At a recent town-hall, Boston University President Melissa Gilliam said she wanted to be clear that the institution gave “unequivocal support” to its LGBTQIA community while explaining the university’s decision-making through a content-neutral signage policy. That explanation followed visible anger across campus when Pride flags began to disappear from street-facing windows and communal areas. Administrators framed removals as a neutral application of policy, but for many students, staff, and faculty the action felt like anything but neutral.

My perspective comes from long experience at BU as a member of the faculty and as a former college student who relied on campus symbols for safety. Flags and stickers are easy to dismiss as symbolic, especially in an era of corporate rainbow-washing, yet their presence inside classrooms and offices functions as more than décor. The removal of these emblems raises questions about free expression, campus climate, and the practical meaning of institutional support for LGBTQIA people.

Why visible symbols matter

Flags and other markers operate as immediate social signals: they tell a person entering a space, often in seconds, whether they are likely to be welcomed or judged. For many students, seeing a Pride flag or a LGBTQIA sticker is an early indicator that they can be open without fear. Even when broader society has made progress, not every young person can count on acceptance at home or in their communities. Thus, visual cues on campus often serve as the first step toward connection, counseling, and mentorship. Removing them can cut off those lifelines.

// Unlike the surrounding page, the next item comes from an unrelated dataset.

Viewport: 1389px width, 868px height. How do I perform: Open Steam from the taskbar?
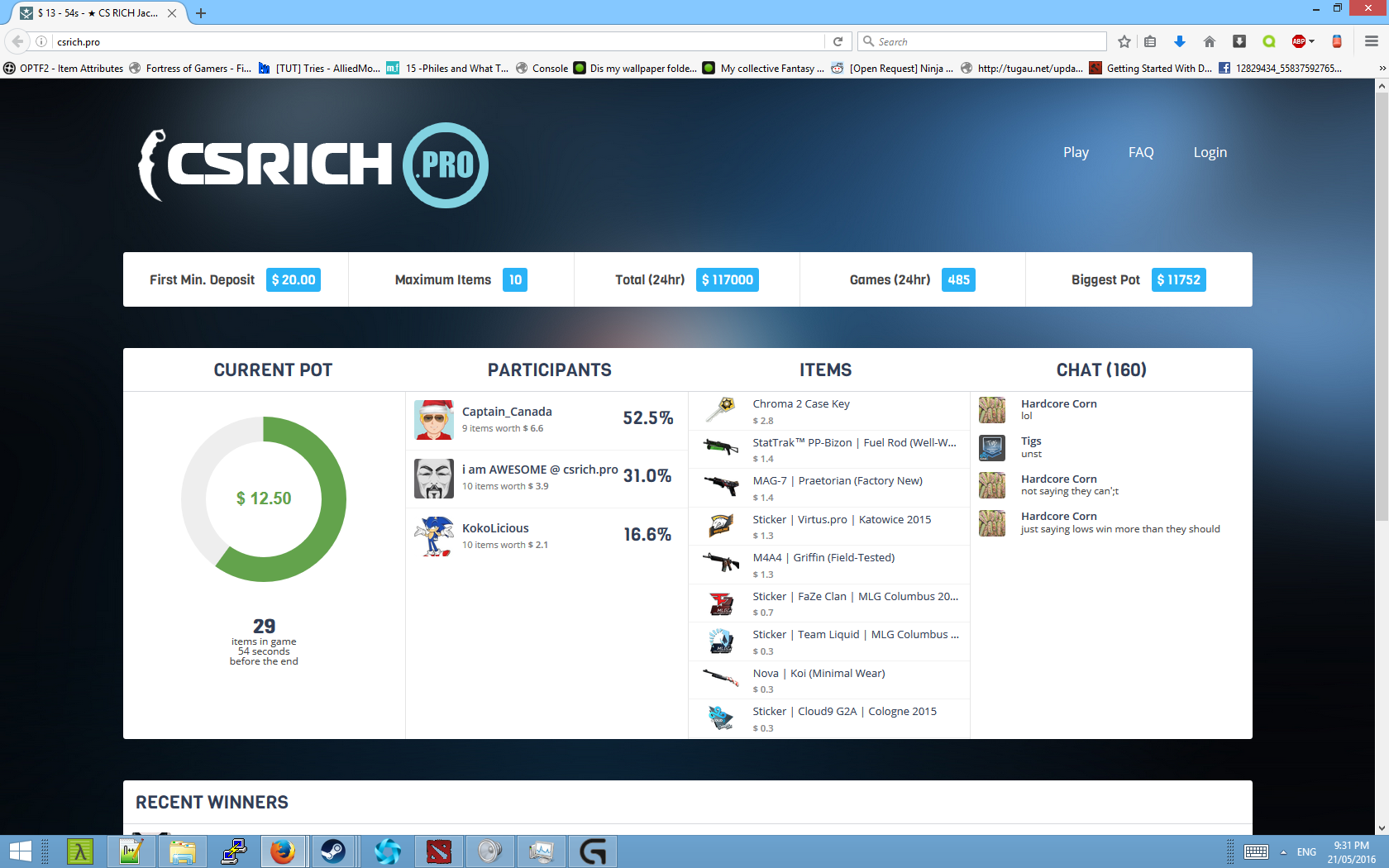pos(333,851)
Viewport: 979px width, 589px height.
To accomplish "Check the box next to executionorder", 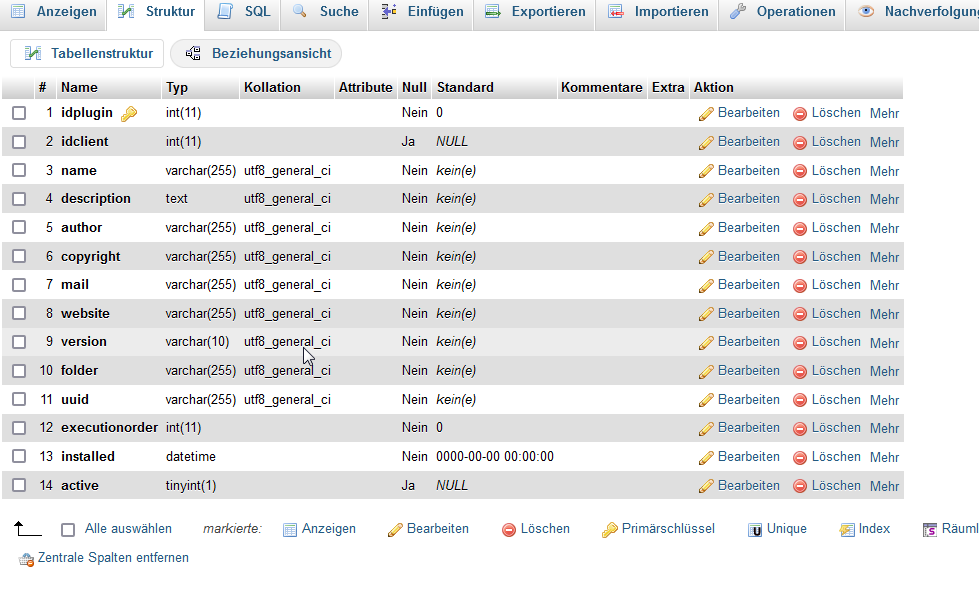I will tap(19, 428).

A personal history of refuge

When I started college, small emblems in residential halls and offices were an essential part of my own coming-out story. The presence of openly queer staff and faculty signaled possible allies; that mattered in ways that formal policy statements could not match. Later, as a graduate teaching fellow and eventually a senior lecturer, I initially hesitated to disclose my identity to students, fearing backlash or accusations of indoctrination. But remembering how much those early signs meant to me convinced me that being visible was a pedagogical choice: an explicit welcome to students who might otherwise hide.

Policy, neutrality, and unintended messages

Invoking a content-neutral signage rule to justify flag removal treats visual support as if it were interchangeable with any other sign, but context matters deeply. When administrators eliminate displays that affirm marginalized identities while allowing other kinds of expression, the action communicates a value judgment—intentional or not—about which identities are acceptable to be seen. Such decisions can chill speech and foster an environment where acknowledging LGBTQIA existence becomes framed as controversial rather than ordinary.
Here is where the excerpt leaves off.